* _SUPPLIED PASSAGE_
%%

The Problem with dbt Documentation

You know the drill: you're debugging a data issue at 2 AM, trying to figure out which upstream model is causing problems. You're clicking through the dbt docs interface, tracing lineage manually, grep-ing through SQL files, and cross-referencing the catalog. What should take 30 seconds stretches into 20 minutes of hunting.

Or you're onboarding a new team member who keeps asking "Where does this column come from?" and "What models depend on this table?" - questions that require you to stop your work and become a human search engine for your own data warehouse.

Your dbt Project, AI-Accessible

This MCP server bridges that gap by exposing your dbt artifacts through the Model Context Protocol. Your AI assistant can now:

Search across your entire dbt project by model names, column names, or SQL code content
Trace column-level lineage from source to final model (and vice versa)
Find all upstream dependencies for any model when debugging data issues
Discover downstream impacts before making changes to existing models
Query node attributes including descriptions, tags, materialization settings, and compiled SQL

Real-World Usage Scenarios

Debugging Data Issues: "Which models feed data into the customer_metrics table?" Instead of clicking through lineage graphs, get an instant list of all upstream dependencies with their current status and last run times.

Impact Analysis: "What breaks if I change the schema of raw_orders?" Trace all downstream models that depend on specific columns before making breaking changes.

%%

* _GIVEN TASK A_
Duplicate the dbt documentation passage from "Real-World Usage Scenarios" to "making breaking changes.".

* _EXTRACTED DATA_
%%

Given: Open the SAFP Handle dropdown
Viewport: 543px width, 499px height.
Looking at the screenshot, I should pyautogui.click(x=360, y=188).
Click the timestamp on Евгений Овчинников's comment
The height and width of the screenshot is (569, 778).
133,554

%%

* _GIVEN TASK B_
Rewrite the entries with "dropdown" changed to "menu", leaving everything else as it is.

* _CORRECT RESPONSE A_
Real-World Usage Scenarios

Debugging Data Issues: "Which models feed data into the customer_metrics table?" Instead of clicking through lineage graphs, get an instant list of all upstream dependencies with their current status and last run times.

Impact Analysis: "What breaks if I change the schema of raw_orders?" Trace all downstream models that depend on specific columns before making breaking changes.

* _CORRECT RESPONSE B_
Given: Open the SAFP Handle menu
Viewport: 543px width, 499px height.
Looking at the screenshot, I should pyautogui.click(x=360, y=188).
Click the timestamp on Евгений Овчинников's comment
The height and width of the screenshot is (569, 778).
133,554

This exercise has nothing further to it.